A study by University of Georgia (UGA) and U.S. Forest Service scientists finds that there is no evidence for the widespread occurrence of southern pine decline recently reported as impacting the southern pine region. The results are published online in the journal Forest Ecology and Management.
Four southern pine species – loblolly, longleaf, shortleaf, and slash – form the foundation of forest industry in the South, the region often referred to as the “woodbasket of the world” because of its prominence in global forest products markets. Stands of these same species provide numerous ecological values including water quality, plant and animal habitat, and recreation. The presence of widespread southern pine decline would have important and costly implications for the management of millions of acres of southern pine forests.

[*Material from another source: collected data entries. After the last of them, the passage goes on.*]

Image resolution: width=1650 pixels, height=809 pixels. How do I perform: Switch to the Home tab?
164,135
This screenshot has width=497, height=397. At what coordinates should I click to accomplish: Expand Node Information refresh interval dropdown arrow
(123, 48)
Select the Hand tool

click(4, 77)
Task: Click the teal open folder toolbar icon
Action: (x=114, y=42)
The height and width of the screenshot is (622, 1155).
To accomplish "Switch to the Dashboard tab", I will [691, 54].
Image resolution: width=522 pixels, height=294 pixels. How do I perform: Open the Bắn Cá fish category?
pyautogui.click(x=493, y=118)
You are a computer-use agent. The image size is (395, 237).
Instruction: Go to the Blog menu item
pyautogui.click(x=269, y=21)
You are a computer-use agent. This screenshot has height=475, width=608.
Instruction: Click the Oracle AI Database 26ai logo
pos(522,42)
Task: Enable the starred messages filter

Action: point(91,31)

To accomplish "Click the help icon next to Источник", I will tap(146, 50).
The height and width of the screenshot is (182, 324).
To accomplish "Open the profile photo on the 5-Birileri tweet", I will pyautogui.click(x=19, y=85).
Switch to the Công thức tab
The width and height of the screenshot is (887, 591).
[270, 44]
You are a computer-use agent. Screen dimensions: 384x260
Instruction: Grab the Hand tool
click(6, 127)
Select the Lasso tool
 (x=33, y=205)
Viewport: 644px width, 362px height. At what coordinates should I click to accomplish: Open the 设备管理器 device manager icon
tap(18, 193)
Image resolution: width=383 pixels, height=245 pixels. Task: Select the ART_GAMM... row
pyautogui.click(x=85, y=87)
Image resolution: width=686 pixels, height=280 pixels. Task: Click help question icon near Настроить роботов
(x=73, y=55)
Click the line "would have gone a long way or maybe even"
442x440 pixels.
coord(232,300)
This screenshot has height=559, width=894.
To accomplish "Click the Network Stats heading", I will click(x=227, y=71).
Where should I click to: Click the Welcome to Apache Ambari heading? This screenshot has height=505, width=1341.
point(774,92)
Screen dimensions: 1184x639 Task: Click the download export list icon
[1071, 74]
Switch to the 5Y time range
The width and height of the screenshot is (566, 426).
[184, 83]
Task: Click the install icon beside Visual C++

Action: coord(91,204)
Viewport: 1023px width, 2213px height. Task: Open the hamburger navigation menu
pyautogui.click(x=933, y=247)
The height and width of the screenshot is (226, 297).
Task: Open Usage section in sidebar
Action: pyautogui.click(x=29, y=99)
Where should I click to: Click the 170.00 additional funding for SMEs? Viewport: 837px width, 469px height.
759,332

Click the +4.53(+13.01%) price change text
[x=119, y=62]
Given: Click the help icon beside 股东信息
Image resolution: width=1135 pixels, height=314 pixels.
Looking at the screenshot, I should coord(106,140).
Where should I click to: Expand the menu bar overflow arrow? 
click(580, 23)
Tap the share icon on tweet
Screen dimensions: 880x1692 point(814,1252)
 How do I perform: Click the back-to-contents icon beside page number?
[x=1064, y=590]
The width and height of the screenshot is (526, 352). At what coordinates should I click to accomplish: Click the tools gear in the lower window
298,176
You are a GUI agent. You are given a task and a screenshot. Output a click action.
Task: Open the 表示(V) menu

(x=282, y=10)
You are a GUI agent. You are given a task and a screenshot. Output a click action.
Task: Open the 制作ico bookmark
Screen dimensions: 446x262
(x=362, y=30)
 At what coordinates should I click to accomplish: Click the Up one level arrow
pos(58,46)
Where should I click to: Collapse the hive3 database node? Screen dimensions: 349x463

For the study led by UGA researchers Drs. David Coyle and Kamal Gandhi, scientists reviewed the history and symptoms ascribed to southern pine decline and used data collected by Forest Service Forest Inventory and Analysis (FIA) to determine the current extent and threat posed by the syndrome in the southern pine landscape. Forest Service collaborators on the study included Kier Klepzig, Frank Koch, William Otrosina, and William Smith from the Southern Research Station, and John Nowak and Steve Oak from Forest Health Protection.
Declines are marked by widespread occurrences of tree weakness and death, and involve multiple factors – site characteristics, land use history, insect and disease outbreaks – that together can affect tree health at the stand level. The addition of stressors such as soil type, genetics, drought, and fire can lead to a progressive deterioration that in turn results in tree mortality at the landscape level, pushing species into a decline and death spiral. In the case of southern pine decline, root-feeding weevils and their associated fungi have been suggested as key stressors.
“Over the last century, we’ve seen reports of unexpected levels of tree mortality at the landscape level in yellow-cedar, aspen, oak, and more recently in southern pines,” says Klepzig, SRS assistant director and researcher. “Given the importance of forestry in the southern pine-dominated region, we decided a closer examination of the described decline syndrome was warranted.”
Results of the study showed that, if southern pine decline is occurring, it is not apparent at the landscape level (i.e., the level detected by the FIA plot sampling process.) Only a small percentage of non-harvested pine plots across the Southeast showed abnormally high mortality and these plots were identified by FIA field crews as having been disturbed by common agents such as insects, fire, weather, or invasive plants. The study also found no evidence for root-feeding insects as causative agents for widespread pine mortality.
The study has important implications for forest management. The practice of thinning forest stands has been shown to actually increase populations of root-feeding weevils by providing more of the stumps that weevils prefer for laying their eggs. Focusing on the weevils as a component of southern pine decline might lead to less forest thinning, which has long been established worldwide as a beneficial practice that increases the resistance of pine stands to outbreaks of southern pine beetle and other insects.
Managing forests in the Southeast at the landscape level is inherently challenging, since any given landscape is itself is a patchwork of forests with different management histories and current objectives where many other factors – weather, soils, land use history – can affect the health of forest stands. The good news from this study is that local managers can continue to use the standard practices honed and tested over time by forest research and others – site selection, tree species selection, vegetation control, prescribed burning, and thinning – to improve forest health and sustainability.